Suddenly, football wasn't such a big deal Monday to the Syracuse Orangemen. They had more pressing matters to consider.
"It's hard to concentrate on anything right now," co-captain Keith Bulluck said as teammate David Byrd lay in a hospital bed just down the road, the victim of a vicious stabbing early Sunday. "Some things are more important than football."
Byrd and two teammates were among five people stabbed during an altercation that happened around 1 a.m. in front of Sadie's Place bar, a well-known trouble spot on the city's west side.
Byrd, a 21-year-old senior defensive back from Schenectady, N.Y., underwent several hours of surgery after being stabbed five times in the neck and back. He was upgraded Monday to serious condition in the intensive care unit at University Hospital.
Also hurt were junior defensive end Duke Pettijohn, 22, of Mattapan, Mass., and sophomore reserve lineman Giovanni DeLoatch, 20, of Teaneck, N.J. Pettijohn was treated Sunday at St. Joseph's Hospital for cuts to his body and head and released. DeLoatch, who was admitted to St. Joseph's with similar injuries, was released Monday, head coach Paul Pasqualoni said.

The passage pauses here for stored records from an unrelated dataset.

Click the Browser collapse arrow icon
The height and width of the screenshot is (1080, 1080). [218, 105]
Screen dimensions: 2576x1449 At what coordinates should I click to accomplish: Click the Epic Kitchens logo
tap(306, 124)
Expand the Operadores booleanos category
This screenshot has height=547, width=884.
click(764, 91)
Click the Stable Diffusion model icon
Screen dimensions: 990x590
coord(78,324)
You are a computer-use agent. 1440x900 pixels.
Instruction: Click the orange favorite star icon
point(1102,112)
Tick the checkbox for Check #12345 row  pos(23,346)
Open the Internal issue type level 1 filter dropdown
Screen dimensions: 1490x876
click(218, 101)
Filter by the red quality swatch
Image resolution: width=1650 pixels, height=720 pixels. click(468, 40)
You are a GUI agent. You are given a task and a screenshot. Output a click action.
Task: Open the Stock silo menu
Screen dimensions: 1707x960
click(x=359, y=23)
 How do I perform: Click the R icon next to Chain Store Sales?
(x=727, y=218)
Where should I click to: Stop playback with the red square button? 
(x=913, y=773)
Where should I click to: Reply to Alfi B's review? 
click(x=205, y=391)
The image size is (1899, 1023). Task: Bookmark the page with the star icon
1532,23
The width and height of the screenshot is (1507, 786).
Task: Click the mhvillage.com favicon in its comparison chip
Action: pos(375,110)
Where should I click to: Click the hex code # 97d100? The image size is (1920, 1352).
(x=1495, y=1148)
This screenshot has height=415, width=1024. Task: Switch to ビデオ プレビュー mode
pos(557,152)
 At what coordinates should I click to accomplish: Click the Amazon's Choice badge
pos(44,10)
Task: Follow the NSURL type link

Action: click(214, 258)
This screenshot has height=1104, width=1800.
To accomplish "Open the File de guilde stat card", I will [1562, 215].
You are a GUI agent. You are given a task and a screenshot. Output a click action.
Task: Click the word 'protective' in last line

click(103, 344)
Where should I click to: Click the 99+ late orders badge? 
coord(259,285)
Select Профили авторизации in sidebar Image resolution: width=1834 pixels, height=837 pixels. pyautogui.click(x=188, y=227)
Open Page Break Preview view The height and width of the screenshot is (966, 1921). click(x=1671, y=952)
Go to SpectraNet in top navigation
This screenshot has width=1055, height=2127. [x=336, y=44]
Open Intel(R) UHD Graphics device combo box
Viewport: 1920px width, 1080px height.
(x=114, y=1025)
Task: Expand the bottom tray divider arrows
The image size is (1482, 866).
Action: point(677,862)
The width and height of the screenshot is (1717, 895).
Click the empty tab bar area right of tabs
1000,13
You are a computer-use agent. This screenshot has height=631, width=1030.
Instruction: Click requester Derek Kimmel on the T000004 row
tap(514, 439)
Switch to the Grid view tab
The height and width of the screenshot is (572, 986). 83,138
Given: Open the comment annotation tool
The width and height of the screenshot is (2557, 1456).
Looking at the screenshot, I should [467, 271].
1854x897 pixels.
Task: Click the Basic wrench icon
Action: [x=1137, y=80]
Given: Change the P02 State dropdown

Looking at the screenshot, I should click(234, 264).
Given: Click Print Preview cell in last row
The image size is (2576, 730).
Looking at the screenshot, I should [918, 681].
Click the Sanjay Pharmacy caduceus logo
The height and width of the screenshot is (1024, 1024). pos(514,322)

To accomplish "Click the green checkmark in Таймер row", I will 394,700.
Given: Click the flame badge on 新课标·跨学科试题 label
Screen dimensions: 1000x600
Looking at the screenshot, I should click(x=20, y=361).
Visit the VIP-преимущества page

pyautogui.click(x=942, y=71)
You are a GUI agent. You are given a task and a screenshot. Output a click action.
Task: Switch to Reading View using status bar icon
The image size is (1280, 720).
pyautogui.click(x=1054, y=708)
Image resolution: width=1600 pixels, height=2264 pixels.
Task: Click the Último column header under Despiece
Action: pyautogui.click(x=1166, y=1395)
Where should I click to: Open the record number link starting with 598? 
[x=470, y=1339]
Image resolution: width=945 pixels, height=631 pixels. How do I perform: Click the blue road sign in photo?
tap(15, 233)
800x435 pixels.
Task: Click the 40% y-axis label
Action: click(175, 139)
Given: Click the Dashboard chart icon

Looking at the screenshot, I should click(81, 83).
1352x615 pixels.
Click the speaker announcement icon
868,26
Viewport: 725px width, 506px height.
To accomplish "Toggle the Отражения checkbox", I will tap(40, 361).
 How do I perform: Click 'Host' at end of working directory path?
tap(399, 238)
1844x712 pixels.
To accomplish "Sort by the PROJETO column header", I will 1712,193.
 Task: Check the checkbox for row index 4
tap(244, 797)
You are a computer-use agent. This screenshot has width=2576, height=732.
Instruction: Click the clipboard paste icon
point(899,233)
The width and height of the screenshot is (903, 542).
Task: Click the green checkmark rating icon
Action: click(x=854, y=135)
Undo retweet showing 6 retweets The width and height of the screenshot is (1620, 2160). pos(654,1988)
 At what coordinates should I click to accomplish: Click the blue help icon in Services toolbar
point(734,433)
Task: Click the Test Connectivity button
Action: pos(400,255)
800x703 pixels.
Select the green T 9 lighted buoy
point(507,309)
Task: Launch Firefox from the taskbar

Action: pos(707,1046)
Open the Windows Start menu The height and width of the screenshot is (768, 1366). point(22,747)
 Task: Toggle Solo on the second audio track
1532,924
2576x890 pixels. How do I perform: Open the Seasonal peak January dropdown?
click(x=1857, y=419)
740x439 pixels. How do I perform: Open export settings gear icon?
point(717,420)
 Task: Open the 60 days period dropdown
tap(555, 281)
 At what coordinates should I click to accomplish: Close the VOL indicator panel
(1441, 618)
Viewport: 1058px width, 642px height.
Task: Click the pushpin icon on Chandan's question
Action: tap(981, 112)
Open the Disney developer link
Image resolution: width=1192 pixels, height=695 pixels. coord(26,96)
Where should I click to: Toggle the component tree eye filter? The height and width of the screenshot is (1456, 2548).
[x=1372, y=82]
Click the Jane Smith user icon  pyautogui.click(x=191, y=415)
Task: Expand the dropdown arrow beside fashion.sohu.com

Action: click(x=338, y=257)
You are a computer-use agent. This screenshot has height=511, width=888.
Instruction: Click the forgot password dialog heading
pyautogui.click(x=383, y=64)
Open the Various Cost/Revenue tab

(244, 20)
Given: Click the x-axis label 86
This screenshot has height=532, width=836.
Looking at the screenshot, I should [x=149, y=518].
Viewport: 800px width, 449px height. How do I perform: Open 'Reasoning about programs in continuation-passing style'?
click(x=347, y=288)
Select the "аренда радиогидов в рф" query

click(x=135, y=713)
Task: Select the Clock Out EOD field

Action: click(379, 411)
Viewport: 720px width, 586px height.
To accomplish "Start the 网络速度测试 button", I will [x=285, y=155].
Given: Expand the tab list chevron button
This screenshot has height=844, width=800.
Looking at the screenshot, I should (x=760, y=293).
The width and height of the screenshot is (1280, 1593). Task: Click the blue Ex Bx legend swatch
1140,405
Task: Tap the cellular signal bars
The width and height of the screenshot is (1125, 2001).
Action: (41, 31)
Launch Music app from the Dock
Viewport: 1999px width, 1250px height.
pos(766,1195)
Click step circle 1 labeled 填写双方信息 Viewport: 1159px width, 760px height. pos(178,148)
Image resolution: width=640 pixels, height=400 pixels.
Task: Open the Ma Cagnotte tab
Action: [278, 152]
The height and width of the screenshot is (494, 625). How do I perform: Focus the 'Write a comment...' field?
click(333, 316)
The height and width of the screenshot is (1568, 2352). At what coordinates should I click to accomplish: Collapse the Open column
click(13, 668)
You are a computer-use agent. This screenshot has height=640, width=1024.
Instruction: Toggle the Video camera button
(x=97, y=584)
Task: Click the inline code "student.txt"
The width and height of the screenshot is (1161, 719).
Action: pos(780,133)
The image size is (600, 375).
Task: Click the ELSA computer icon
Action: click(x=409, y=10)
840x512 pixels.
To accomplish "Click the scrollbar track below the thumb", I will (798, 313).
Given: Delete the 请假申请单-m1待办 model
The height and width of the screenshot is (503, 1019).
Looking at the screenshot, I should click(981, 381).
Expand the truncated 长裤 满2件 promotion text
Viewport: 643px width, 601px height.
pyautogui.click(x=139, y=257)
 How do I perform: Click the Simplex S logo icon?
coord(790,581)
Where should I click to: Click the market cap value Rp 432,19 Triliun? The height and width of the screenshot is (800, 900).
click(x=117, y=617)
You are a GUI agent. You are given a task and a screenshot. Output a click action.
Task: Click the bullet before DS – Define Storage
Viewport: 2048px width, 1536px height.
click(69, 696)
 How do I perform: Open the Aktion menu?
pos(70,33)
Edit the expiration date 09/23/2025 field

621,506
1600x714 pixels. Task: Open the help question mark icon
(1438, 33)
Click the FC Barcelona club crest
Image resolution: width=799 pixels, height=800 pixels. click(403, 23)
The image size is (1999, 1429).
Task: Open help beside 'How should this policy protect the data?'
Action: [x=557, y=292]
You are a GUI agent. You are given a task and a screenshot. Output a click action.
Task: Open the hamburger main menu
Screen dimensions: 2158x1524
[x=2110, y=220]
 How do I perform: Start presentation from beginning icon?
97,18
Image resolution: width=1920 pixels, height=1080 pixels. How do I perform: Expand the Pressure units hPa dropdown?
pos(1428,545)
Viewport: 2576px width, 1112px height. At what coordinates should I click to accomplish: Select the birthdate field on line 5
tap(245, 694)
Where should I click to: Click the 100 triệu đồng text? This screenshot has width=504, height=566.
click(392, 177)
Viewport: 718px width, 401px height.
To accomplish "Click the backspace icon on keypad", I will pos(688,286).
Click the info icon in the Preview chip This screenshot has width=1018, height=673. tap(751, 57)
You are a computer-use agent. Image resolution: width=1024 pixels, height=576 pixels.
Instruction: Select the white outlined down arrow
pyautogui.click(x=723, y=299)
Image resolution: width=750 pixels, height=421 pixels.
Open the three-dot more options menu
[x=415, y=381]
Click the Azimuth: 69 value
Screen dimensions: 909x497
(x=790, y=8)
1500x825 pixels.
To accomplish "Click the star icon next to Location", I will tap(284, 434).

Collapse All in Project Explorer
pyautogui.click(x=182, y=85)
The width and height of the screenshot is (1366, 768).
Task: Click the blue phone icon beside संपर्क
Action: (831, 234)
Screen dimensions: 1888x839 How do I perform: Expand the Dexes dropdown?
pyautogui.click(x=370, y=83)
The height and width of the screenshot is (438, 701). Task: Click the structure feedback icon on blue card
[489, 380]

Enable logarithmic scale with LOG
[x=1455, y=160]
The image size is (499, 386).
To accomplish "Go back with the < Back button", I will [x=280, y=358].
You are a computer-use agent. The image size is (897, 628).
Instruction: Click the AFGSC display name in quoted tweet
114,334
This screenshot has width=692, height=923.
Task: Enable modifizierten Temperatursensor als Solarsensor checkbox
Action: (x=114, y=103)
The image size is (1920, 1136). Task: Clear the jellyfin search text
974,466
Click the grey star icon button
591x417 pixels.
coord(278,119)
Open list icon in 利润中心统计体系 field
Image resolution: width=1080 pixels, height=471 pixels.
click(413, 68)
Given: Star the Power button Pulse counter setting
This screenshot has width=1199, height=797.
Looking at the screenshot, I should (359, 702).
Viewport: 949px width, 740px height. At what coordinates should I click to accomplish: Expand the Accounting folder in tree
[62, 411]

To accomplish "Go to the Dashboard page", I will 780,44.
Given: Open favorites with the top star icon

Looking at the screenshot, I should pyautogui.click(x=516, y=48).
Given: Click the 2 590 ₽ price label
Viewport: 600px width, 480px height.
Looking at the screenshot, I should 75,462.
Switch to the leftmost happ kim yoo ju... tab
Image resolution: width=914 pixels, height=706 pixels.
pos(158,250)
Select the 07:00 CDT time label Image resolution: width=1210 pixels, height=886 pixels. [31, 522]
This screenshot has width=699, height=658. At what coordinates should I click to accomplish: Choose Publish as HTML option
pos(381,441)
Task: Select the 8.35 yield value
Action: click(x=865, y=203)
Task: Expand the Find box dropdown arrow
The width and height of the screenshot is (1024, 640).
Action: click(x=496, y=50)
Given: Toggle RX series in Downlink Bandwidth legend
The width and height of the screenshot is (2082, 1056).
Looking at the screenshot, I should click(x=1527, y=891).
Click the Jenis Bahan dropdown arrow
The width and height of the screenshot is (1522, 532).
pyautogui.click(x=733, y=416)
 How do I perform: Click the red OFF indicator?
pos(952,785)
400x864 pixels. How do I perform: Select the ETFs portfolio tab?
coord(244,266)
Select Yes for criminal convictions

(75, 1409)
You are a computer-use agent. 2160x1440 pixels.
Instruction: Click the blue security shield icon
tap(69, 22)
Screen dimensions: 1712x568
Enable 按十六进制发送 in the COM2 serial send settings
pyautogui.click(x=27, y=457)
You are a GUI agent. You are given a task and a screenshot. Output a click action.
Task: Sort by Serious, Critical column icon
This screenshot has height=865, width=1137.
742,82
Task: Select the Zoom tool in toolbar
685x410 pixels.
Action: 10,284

A fourth victim, Myles Thomas, of Boston, a friend of one of the players, remained in critical condition at University Hospital, a hospital administrator said.
Pasqualoni, who spent much of Sunday shuttling between the two hospitals, said doctors told him that Byrd would make a full recovery.
Although Pasqualoni tried to switch the focus to Saturday's game here against Temple, it was a hard sell.
"I'm kind of shocked," said senior receiver Jeff Lowe, who grew up in Syracuse. "It's a big emotional blow. It's hard to understand how people could do something like that. We have to somehow come together."
Police said the fight involved 60 to 75 people, and it remained unclear what triggered the violence. Pasqualoni said he was aware of the bar's bad reputation and that certain places were off-limits to the team. He would not elaborate.
"We try to encourage the kids to always act appropriately," Pasqualoni said. "Behavior is very, very important. We're very proud of our life skills program and we work a great deal on it. I'm upset if they're around those places in the offseason."
"In this day and age, there's just a greater chance that crazy things will happen. But these are young adults. At some point, they have to take some responsibility for their actions."